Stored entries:
---+---
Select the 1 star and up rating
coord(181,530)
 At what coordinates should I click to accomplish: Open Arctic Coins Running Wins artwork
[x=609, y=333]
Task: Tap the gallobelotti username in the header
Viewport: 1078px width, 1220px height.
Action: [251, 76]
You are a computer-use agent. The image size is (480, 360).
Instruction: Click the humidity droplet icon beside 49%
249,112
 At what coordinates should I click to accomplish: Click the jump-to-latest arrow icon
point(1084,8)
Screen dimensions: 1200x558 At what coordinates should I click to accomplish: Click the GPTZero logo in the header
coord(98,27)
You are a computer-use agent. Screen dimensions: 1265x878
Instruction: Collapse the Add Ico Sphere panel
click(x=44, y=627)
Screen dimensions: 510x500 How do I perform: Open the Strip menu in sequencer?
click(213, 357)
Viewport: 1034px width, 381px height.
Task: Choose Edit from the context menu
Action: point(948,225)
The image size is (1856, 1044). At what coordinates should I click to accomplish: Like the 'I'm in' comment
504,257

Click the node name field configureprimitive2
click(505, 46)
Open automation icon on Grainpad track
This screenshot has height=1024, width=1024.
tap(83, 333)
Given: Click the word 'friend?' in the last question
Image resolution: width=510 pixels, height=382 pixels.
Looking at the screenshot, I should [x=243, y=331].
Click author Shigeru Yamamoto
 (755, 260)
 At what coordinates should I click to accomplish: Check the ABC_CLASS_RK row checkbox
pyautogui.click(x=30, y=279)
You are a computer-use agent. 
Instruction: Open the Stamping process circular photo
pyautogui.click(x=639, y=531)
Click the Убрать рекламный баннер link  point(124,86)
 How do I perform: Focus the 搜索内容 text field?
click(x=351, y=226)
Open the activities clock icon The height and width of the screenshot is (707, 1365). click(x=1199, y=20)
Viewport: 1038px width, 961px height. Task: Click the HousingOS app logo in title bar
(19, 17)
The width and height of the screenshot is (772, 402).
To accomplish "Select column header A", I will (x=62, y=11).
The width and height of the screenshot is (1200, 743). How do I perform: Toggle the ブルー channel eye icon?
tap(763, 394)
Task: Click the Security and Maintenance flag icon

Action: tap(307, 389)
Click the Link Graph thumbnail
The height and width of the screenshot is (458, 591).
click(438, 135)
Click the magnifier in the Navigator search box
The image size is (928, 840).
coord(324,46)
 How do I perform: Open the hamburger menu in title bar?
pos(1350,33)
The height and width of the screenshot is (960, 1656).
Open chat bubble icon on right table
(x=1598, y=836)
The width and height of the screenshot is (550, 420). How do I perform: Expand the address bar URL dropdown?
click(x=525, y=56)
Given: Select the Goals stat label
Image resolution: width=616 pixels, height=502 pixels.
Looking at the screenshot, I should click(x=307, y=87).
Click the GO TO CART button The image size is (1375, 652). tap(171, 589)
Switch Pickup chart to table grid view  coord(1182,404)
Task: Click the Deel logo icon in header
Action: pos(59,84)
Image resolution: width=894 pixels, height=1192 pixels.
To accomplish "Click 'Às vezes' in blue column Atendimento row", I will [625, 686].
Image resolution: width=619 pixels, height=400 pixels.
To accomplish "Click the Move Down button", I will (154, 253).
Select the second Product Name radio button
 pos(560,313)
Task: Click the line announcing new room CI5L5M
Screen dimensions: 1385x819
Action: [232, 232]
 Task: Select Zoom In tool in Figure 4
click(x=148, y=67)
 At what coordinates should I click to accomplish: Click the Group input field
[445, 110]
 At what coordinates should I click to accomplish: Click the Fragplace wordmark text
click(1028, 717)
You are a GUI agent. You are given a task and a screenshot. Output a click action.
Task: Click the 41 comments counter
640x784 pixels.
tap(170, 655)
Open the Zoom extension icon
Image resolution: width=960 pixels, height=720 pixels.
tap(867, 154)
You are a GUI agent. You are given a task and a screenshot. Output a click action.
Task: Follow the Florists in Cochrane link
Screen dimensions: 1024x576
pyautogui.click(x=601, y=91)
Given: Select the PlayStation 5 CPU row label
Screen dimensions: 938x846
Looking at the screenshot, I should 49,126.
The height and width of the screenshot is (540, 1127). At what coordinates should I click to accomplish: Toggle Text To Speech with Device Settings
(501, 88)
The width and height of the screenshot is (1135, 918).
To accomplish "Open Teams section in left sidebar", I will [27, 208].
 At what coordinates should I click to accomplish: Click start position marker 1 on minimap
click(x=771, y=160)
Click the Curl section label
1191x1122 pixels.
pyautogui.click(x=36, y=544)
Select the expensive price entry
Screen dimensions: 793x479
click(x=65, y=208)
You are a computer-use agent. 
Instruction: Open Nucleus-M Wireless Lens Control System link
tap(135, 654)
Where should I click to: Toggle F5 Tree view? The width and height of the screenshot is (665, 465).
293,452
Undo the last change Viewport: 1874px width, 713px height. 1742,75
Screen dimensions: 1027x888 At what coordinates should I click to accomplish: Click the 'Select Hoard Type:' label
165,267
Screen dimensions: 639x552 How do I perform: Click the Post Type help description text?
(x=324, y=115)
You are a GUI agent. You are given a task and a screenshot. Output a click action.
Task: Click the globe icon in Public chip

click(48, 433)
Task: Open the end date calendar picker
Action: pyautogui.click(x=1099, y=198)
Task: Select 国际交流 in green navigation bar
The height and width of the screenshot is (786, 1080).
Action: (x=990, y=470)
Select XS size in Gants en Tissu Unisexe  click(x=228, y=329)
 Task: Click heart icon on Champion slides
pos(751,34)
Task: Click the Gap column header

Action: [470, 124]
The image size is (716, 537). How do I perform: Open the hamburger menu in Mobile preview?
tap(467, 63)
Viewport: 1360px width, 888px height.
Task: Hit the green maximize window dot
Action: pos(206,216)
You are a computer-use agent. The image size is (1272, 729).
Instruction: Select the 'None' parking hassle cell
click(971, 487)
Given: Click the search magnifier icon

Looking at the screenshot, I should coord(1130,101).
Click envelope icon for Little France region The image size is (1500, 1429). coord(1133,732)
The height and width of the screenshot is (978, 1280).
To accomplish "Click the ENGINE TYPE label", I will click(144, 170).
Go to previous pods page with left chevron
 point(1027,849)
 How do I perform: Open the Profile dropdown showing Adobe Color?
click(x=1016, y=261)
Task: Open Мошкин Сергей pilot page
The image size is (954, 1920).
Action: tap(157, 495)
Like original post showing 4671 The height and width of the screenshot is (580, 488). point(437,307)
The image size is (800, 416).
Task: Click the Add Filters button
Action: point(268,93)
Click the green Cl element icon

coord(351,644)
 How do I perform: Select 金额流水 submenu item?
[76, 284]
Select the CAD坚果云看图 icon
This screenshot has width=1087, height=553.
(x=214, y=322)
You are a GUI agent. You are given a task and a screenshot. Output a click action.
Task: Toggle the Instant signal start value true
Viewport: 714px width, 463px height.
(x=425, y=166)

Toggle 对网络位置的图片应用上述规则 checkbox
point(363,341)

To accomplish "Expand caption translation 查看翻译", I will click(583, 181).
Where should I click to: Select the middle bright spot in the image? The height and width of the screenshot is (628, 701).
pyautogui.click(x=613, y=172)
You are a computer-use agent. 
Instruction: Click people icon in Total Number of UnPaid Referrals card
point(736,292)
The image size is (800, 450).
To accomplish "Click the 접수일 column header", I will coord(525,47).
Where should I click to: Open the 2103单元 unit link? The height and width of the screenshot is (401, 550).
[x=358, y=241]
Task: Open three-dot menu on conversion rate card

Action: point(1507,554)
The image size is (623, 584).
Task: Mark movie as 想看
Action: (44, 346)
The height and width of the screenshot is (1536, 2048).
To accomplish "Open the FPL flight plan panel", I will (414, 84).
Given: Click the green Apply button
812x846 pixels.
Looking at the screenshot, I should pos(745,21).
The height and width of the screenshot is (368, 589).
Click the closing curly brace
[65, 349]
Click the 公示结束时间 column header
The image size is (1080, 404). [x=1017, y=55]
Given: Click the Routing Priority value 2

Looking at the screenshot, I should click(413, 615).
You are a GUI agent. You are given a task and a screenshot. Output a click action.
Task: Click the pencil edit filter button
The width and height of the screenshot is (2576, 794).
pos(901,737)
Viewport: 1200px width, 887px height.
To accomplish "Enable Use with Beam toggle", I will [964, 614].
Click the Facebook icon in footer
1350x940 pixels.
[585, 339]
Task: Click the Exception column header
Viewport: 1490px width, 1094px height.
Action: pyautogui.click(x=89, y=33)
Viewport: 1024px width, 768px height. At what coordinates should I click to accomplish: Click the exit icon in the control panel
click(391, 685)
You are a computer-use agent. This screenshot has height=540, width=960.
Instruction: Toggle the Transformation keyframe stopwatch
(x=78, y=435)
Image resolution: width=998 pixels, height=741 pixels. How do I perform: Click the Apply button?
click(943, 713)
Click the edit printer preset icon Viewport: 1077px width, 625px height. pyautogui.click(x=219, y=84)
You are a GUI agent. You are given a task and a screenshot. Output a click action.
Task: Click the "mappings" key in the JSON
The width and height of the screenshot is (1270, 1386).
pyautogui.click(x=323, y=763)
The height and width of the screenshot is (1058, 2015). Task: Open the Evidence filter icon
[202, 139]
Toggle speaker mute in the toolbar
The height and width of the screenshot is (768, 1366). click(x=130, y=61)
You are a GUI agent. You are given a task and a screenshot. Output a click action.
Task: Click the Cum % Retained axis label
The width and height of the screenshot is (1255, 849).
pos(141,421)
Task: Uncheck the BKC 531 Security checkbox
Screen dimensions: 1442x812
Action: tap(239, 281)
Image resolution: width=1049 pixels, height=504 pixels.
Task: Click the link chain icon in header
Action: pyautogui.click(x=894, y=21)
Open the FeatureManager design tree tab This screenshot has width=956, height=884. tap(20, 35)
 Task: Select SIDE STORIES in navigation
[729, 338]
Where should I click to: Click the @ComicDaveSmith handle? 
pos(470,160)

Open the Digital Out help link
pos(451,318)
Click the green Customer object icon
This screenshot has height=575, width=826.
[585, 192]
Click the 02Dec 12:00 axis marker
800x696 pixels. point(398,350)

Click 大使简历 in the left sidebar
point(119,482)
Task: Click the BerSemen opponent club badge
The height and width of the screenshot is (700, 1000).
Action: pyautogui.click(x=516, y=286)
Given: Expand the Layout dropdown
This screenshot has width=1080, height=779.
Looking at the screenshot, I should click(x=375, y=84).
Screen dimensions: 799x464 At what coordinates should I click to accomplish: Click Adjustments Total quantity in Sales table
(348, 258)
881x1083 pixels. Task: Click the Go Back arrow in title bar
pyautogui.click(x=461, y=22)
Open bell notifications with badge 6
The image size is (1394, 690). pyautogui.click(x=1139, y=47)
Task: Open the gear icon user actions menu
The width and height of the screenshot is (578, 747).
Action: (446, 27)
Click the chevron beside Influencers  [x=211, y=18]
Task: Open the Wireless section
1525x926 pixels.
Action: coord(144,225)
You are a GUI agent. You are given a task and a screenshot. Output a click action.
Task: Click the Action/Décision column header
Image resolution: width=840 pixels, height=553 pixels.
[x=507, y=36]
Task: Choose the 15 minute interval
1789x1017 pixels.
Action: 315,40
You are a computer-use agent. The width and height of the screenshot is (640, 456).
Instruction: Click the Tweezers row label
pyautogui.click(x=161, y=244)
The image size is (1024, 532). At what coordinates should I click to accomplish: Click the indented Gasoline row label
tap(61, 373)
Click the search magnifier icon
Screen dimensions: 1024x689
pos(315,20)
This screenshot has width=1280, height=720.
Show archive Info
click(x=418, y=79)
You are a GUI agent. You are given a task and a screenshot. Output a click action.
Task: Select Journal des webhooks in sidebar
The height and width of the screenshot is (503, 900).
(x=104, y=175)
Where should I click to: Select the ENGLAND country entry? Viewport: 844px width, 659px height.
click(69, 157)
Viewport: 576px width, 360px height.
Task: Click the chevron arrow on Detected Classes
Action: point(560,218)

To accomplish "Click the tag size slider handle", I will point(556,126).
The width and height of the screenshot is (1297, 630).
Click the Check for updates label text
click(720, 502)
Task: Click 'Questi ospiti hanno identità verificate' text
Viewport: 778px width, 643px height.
---+---
Above are the records; copy exactly the lines from the line with "You are a computer-use agent. This" through the line with "Open the FeatureManager", both included.

- **RESULT FOR THIS EXERCISE**:
You are a computer-use agent. This screenshot has height=540, width=960.
Instruction: Toggle the Transformation keyframe stopwatch
(x=78, y=435)
Image resolution: width=998 pixels, height=741 pixels. How do I perform: Click the Apply button?
click(943, 713)
Click the edit printer preset icon Viewport: 1077px width, 625px height. pyautogui.click(x=219, y=84)
You are a GUI agent. You are given a task and a screenshot. Output a click action.
Task: Click the "mappings" key in the JSON
The width and height of the screenshot is (1270, 1386).
pyautogui.click(x=323, y=763)
The height and width of the screenshot is (1058, 2015). Task: Open the Evidence filter icon
[202, 139]
Toggle speaker mute in the toolbar
The height and width of the screenshot is (768, 1366). click(x=130, y=61)
You are a GUI agent. You are given a task and a screenshot. Output a click action.
Task: Click the Cum % Retained axis label
The width and height of the screenshot is (1255, 849).
pos(141,421)
Task: Uncheck the BKC 531 Security checkbox
Screen dimensions: 1442x812
Action: tap(239, 281)
Image resolution: width=1049 pixels, height=504 pixels.
Task: Click the link chain icon in header
Action: pyautogui.click(x=894, y=21)
Open the FeatureManager design tree tab This screenshot has width=956, height=884. tap(20, 35)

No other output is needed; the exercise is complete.